Linear Regression

The fundamental Machine Learning Algorithm.

Exploring Linear Regression

Linear Regression is the simplest Machine Learning Algorithm and is fundamental to other algorithms such as Polynomial Regression, Logistic Regression and Neural Networks.

Python (Jupyter) Notebook of Linear Regression is on this Github Repository. You can also run the Notebook on Google Collab

What does Linear Regression do?

Let’s consider 2D data on xy plane (x-axis and y-axis). Linear Regression finds the line that best fits the data. The line is in the form of function \(y=f(x)=mx+c\). Linear Regression is similar for nD (n-Dimensional) data as well, but we will focus on 2D data for now.

How to do Linear Regression?

Let’s get with the simplest case of a 2D dataset. I have generated a highly linear dataset (n=200) to work with.

Fig: x vs y plot of dataset
Fig: x vs y plot of dataset

We want a line to best fit the data. How do we define that mathematically?

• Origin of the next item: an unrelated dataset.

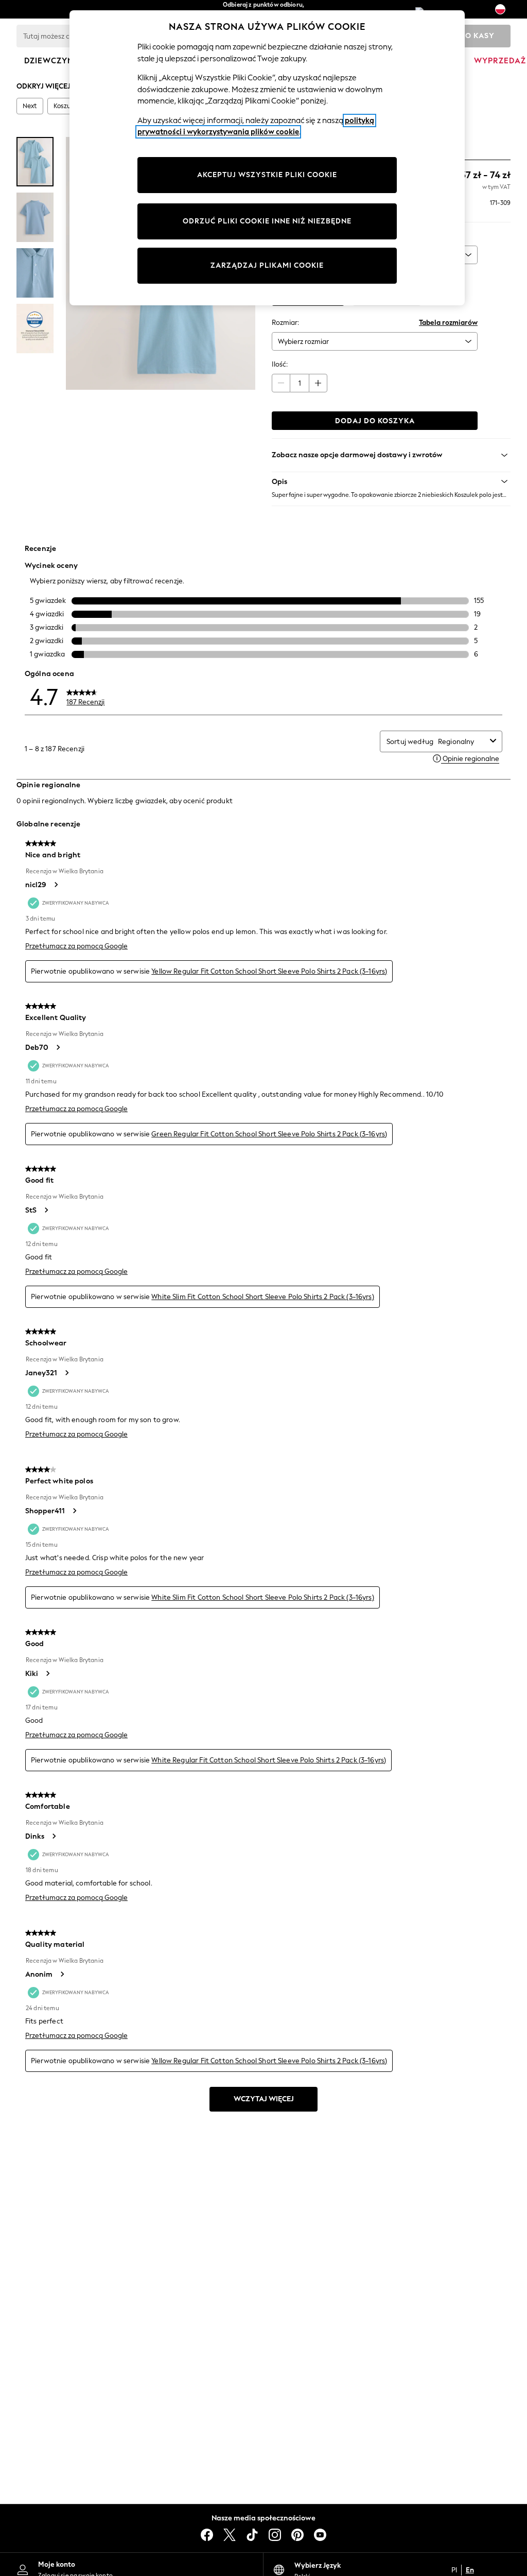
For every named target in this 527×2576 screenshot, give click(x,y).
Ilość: (280, 364)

We would like the difference between the predicted y, (ŷ), and the true value y, given some x, to be as minimum as possible. To summarize, We would like the error of the prediction to be minimum.

[Generally, we minimize the square of the error. This is why linear regression is also called least squares approximation. Also, minimizing squared error and minimizing mean squared error have the same objective.]

The Mean Squared Error of the prediction is given as,

\[E=\frac{1}{n}\sum_{i=0}^{n-1} (\hat{y}_{i} - y_{i})^2\] \[E(m,c)=\frac{1}{n}\sum_{i=0}^{n-1} (mx_{i} + c - y_{i})^2\]

Here, \(E(m,c)\) is an error function with input \(m\) and \(c\). We would like to find the value of \(m\) and \(c\), that minimizers the error value E. We can do this using little calculus and algebra.

The values of \(m\) and \(c\) that minimizes the error function \(E(m,c)\) can be written as,

\[(m^*, c^*) = arg\min_{m, c} E(m,c)\]

This means that, \(m^*\) and \(c^*\) are the values that minimizes the Error.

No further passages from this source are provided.